▸ **Stated goal 1**: In one to three sentences, why was a sequel to the Bird Of Prey series made only about two years after the original?
▸ **Stated goal 2**: Can you repeat, word for word, everything in the Bird Of Prey text from "Publicity : Bird" down to "Peck (The Minister)."?

▸ **Extract to read**:
Synopsis : One name recurs in Henry Jay's single-handed investigation into the affairs of "Le Pouvoir" - Euro MP Hugo Jardine. With British Intelligence now implicated in the cover-up, Henry has a story to sell - if he can stay alive long enough.

Additional Cast : Ann Pennington (Rochelle Halliday), Roger Sloman, Mandy Rice-Davies, Edmund Pegge, Guido Adorni (Mario), Eddie Mineo (Dino), Laurence Rew and P H Moriarty (The Security Guard).

Printout Urgent
TX : 13th May 1982

Synopsis : Henry at bay. His home in ruins, his allies and hard-won.

Additional Cast : Nigel Davenport (Charles Bridgnorth), Christopher Logue (Hugo Jardine), Guido Adorni (Mario), Eddie Mineo (Dino), P H Moriarty (The Security Guard) and Alexander John (Potter).

TX : 6th September 1984

Publicity : Bird Of Prey 2 (BBC-1, 9:25pm) has a perfectly comprehensible opening title sequence: a computer game in which a fox gobbles up every farmyard animal in sight except a fleeing piglet. Taking the piglet to be the portly civil servant Henry Jay (again played by Richard Griffiths) we can safely assume that Jay is still the target of a multi-national crime syndicate engages in computer fraud. So far, so clear. Thereafter, I'm afraid I lost contact with the hideous electronic complexities of Bird Of Prey 2, though it is evident that Jay is having mother-in-law problems, and that, despite what they say about him, he is far from being a meat and two veg husband.

Synopsis : Richard Griffiths again stars as the reluctant hero, Henry Jay, the mild-mannered civil servant.

Additional Cast : Hugh Fraser (Kellner), Lee Montague (Roche) and Bob Peck (The Minister).

TX : 13th September 1984

Synopsis : Henry Jay and his wife, Anne, go undercover in St.Leonards-on-Sea. His recent promotion means that he has to be vetted and what is uncovered is passed straight to the political head of Henry's department.

TX : 20th September 1984

Synopsis : Henry Jay continues to be threatened by the sinister Le Pouvier computer-crime syndicate.

TX : 27th September 1984

Synopsis : Henry discovers that he is on the hit list of Le Pouvier's hired assassin.

Some nineteen years separates Ron Hutchison's conspiracy thriller series Bird Of Prey and Paul Abbott's conspiracy thriller series State Of Play, and these two landmark series serve to underline how times have changed in nearly two decades (both in terms of the nature of a conspiracy and the presentation of a thriller serial).

The emergence of computers as a labour-saving device and means of storing complicated or confidential information in the early 1980s proved to be palpable fodder for Hutchison's drama serial, which concerned the relatively mundane and workmanlike civil servant Henry Jay (Richard Griffiths) discovering a computer-based conspiracy involving the highest echelons of British politics and the mysterious organisation known as "Le Pouvior" whilst working at the Department of Commercial Development, the programme preyed on the "techno-fear" element which pervaded society at the time and proved to be gripping viewing over the course of a month. So popular, in fact, did the series prove that a sequel was churned out barely two years later (billed as Bird Of Prey 2) in which Jay, having uncovered the conspiracy at the risk of the lives of himself and his wife Anne (Carole Nimmons), is now running for his life as the villainous operatives of "Le Pouvior" track him down.

▸ **Collected data**:
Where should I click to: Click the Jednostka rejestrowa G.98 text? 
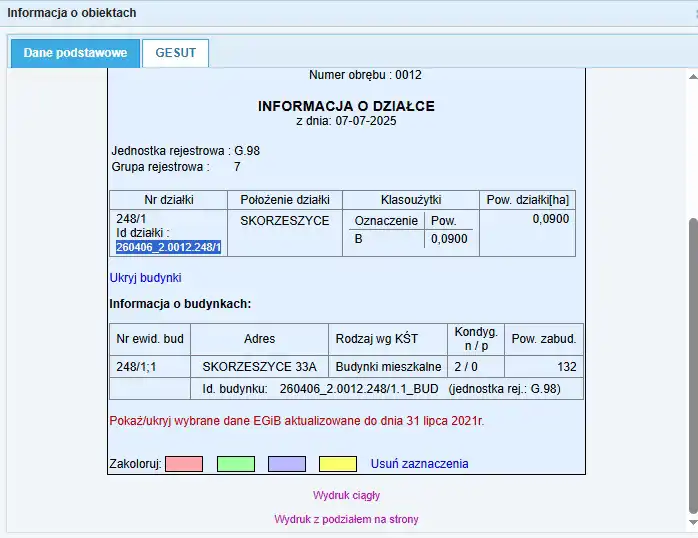click(186, 150)
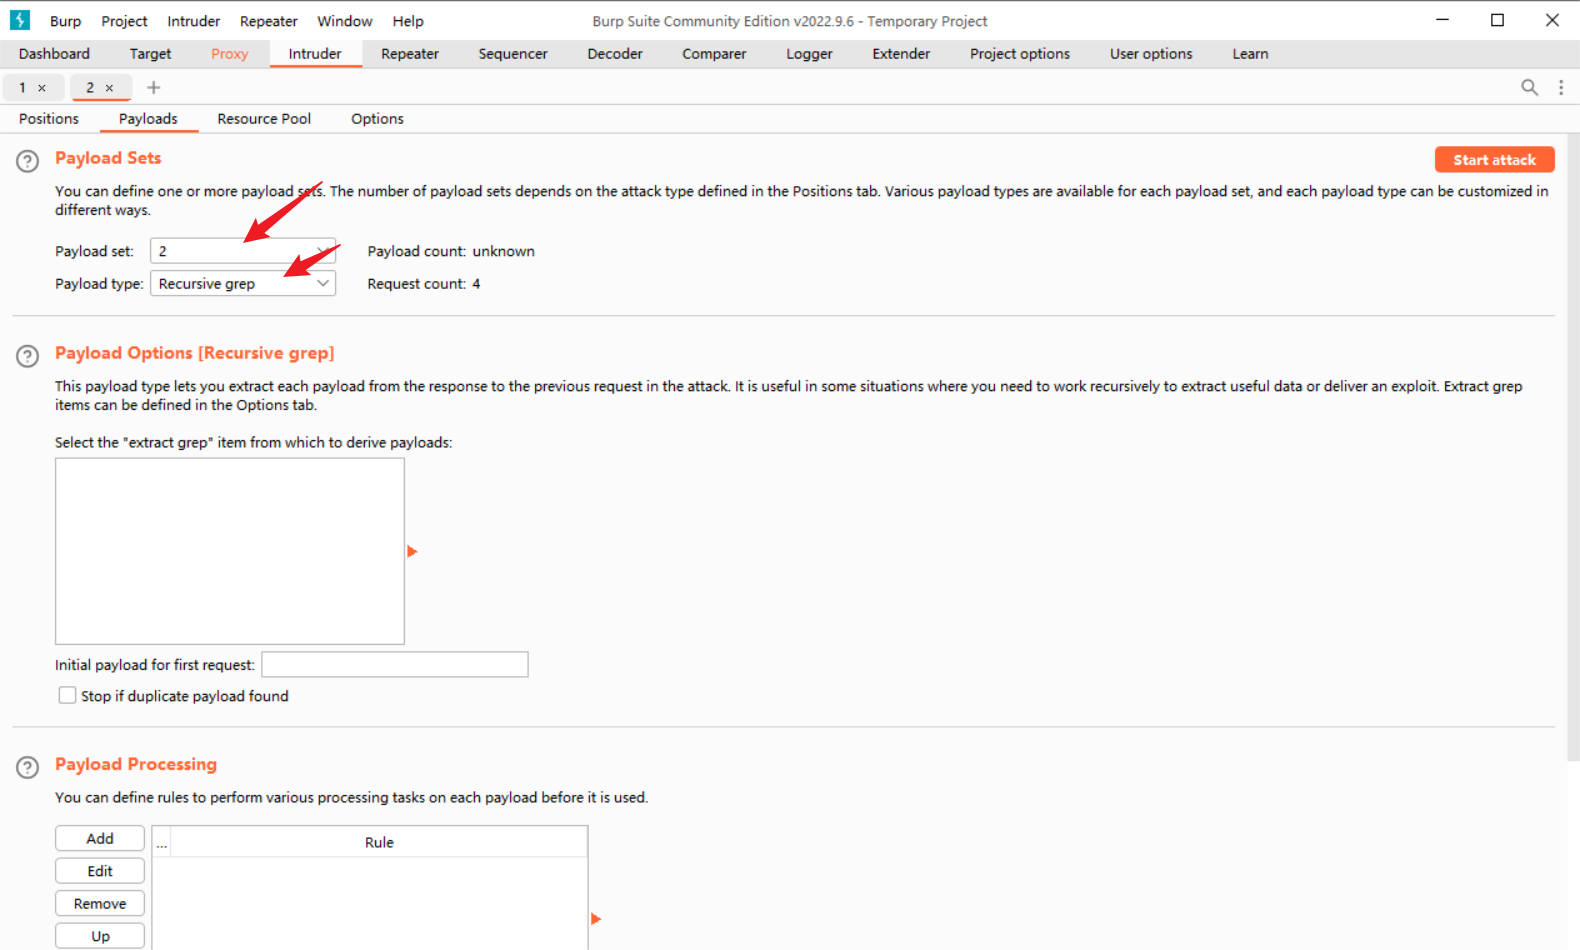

▸ **Task result 1**: The original series proved so popular that a sequel, billed as Bird Of Prey 2, followed barely two years later. In it, Henry Jay, having uncovered the conspiracy, is now running for his life from the operatives of "Le Pouvior."

▸ **Task result 2**:
Publicity : Bird Of Prey 2 (BBC-1, 9:25pm) has a perfectly comprehensible opening title sequence: a computer game in which a fox gobbles up every farmyard animal in sight except a fleeing piglet. Taking the piglet to be the portly civil servant Henry Jay (again played by Richard Griffiths) we can safely assume that Jay is still the target of a multi-national crime syndicate engages in computer fraud. So far, so clear. Thereafter, I'm afraid I lost contact with the hideous electronic complexities of Bird Of Prey 2, though it is evident that Jay is having mother-in-law problems, and that, despite what they say about him, he is far from being a meat and two veg husband.

Synopsis : Richard Griffiths again stars as the reluctant hero, Henry Jay, the mild-mannered civil servant.

Additional Cast : Hugh Fraser (Kellner), Lee Montague (Roche) and Bob Peck (The Minister).